Wie Gewalt die Menschen verformt

Der autobiografische Roman des salvadorianischen Schriftstellers Horacio Castellanos Moya ist die Beichte eines Mannes, der an seiner geschundenen Heimat ebenso verzweifelt wie an dem, was dieses Land aus ihm gemacht hat.

Die Geschichte spielt im Jahr 1991 in Mexiko-Stadt.  Erasmo Aragón, Journalist aus El Salvador, der seit Jahren im Exil lebt, entschließt sich, in seine Heimat zurückzukehren. Dort wütet zwar noch der Bürgerkrieg, aber ein Friedensvertrag zwischen der ultrarechten Regierung und der linken Guerilla ist bereits absehbar. Aragón will in San Salvador an der Gründung einer Zeitschrift mitwirken. Und doch ist es nicht die berufliche Aussicht, die ihn nach Hause treibt. Auch nicht Nostalgie oder Heimweh. Vielmehr geht ihm die salvadorianische Exilgemeinde in Mexiko-Stadt auf die Nerven, seine Ehe ist zerrüttet, er trinkt zu viel, leidet an Darmbeschwerden. Die geplante Heimkehr erscheint eher wie eine Flucht.

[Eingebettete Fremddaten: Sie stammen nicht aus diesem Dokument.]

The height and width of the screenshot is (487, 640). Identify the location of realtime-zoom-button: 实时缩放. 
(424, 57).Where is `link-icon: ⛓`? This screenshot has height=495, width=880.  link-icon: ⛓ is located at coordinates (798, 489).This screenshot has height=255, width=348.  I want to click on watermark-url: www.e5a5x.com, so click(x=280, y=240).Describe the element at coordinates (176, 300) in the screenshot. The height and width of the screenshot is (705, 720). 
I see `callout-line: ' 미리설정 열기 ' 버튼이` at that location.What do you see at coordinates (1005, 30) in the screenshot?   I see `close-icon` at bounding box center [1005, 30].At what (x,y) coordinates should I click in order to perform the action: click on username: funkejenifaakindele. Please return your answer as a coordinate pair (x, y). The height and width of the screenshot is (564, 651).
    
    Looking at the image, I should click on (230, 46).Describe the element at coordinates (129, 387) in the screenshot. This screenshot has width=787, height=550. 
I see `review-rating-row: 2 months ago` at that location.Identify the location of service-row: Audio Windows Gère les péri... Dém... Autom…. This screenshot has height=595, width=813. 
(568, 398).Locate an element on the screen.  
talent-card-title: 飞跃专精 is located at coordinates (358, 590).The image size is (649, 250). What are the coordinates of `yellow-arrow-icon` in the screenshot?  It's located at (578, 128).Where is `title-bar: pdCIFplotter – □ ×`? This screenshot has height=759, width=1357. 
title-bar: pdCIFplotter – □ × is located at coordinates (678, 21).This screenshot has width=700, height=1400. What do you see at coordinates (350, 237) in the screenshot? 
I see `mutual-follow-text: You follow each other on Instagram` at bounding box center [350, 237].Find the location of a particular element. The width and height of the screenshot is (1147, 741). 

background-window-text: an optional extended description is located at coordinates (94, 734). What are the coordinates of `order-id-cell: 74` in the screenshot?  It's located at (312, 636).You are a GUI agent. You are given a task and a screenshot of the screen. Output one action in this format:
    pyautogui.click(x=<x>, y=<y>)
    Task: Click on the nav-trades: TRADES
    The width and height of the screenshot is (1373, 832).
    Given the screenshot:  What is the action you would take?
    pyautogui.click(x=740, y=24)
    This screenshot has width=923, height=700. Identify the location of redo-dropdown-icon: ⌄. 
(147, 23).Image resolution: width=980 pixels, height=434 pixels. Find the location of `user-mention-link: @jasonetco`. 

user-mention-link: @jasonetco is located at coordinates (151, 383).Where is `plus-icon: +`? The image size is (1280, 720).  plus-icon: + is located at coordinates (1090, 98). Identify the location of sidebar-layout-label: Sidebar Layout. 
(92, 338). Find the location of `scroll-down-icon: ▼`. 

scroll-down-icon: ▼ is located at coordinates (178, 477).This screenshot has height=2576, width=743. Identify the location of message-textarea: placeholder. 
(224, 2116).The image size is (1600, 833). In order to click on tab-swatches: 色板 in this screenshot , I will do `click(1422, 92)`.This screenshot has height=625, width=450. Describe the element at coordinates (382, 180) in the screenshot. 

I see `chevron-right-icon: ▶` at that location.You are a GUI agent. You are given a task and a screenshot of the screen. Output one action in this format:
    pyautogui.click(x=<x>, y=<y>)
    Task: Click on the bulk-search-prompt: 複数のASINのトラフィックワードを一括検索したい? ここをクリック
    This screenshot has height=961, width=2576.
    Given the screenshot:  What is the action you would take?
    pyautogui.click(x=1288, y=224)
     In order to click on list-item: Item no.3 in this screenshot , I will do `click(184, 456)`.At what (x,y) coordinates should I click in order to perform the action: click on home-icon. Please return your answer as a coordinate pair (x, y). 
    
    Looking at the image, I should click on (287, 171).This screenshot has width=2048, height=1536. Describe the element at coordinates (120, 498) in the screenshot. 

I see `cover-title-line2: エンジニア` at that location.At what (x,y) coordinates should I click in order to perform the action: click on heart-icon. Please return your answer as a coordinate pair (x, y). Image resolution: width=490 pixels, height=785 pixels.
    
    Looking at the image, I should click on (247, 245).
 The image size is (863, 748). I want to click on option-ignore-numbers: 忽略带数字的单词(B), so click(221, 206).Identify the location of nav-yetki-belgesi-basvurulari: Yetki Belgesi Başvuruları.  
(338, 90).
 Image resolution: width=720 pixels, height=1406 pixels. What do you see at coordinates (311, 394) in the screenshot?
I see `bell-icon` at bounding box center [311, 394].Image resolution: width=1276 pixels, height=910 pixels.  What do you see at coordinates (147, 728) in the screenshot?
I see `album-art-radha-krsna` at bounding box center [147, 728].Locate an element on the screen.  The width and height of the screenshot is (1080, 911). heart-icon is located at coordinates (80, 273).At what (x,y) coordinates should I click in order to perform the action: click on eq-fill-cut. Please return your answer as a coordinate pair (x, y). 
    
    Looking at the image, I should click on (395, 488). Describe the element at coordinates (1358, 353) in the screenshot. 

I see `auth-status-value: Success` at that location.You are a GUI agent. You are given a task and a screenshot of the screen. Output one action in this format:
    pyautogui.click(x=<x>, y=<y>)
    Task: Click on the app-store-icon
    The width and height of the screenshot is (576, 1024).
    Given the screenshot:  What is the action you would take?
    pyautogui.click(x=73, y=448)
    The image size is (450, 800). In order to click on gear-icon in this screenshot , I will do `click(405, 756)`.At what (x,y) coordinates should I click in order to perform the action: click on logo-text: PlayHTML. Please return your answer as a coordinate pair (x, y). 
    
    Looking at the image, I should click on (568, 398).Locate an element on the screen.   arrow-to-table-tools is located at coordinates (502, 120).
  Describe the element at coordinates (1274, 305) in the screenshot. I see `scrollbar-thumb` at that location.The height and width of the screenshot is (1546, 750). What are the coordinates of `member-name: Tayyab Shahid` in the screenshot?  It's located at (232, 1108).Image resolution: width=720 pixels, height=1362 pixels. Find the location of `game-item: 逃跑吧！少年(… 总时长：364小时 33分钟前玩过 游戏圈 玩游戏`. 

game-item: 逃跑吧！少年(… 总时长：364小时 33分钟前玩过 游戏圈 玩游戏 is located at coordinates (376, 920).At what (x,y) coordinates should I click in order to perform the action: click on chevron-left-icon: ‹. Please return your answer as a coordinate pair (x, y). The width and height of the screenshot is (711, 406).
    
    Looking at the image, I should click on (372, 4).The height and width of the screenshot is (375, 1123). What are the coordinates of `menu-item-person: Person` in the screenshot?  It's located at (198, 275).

Einzig eine Hypnose-Behandlung bei einem alten salvadorianischen Arzt – auch er im Exil – schafft dem Ich-Erzähler Linderung. Dass aber eben dieser Arzt unvermittelt in die Heimat zurückkehrt, verunsichert Aragón zutiefst: Was, wenn der Arzt ein Spion der rechten Regierung ist? Oder wenn er verhaftet und gefoltert wird? Was könnte er über ihn erzählen?

Erasmo Aragón ist ein komplizierter Mensch: Ein Hypochonder, der sich im Selbstmitleid suhlt. Ein lateinamerikanischer Macho, ein Aufschneider, der gerne Rocker oder Guerillero geworden wäre, aber es zu keinem von beidem gebracht hat. Denn er ist ein jammernder Feigling, und er weiß es. Erasmo Aragón ist Horacio Castellanos Moya. Der elfte Roman des salvadorianischen Autors ist eng an dessen eigenem Leben entlang geschrieben. Vielleicht ist er deshalb sein bislang bestes Buch geworden. Er ist schonungslos offen gegen sich selbst, hat sich nur einen anderen Namen gegeben, hier ein Detail erfunden, dort eines ins Absurde überspitzt. Man kann das Buch als Beichte eines Mannes lesen, der an seiner geschundenen Heimat genauso verzweifelt wie an dem, was dieses Land aus ihm gemacht hat.

Castellanos Moya wurde 1957 in der honduranischen Hauptstadt Tegucigalpa geboren, kam aber mit vier Jahren nach El Salvador und hat dieses Land immer als seine Heimat begriffen. Zum ersten Mal ging er 1981, nach dem Ausbruch des offenen Bürgerkriegs, ins Exil nach Mexiko-Stadt. 1991 kehrte er nach San Salvador zurück und arbeitete zunächst journalistisch. Seit 1995 schreibt er nur noch Fiktion. Zunächst waren seine Romane fast journalistisch anmutende Portraits und Sittengemälde, oft ins Absurde überdreht. Dann wurden seine Sujets immer autobiografischer. „Der Traum von Rückkehr“ ist sein bislang persönlichstes Buch. Es gibt nur wenige historische Andeutungen und Bezüge. Aber darum geht es ihm nicht. Es geht darum, wie Gewalt die Menschen, die mit ihr leben müssen, verformt.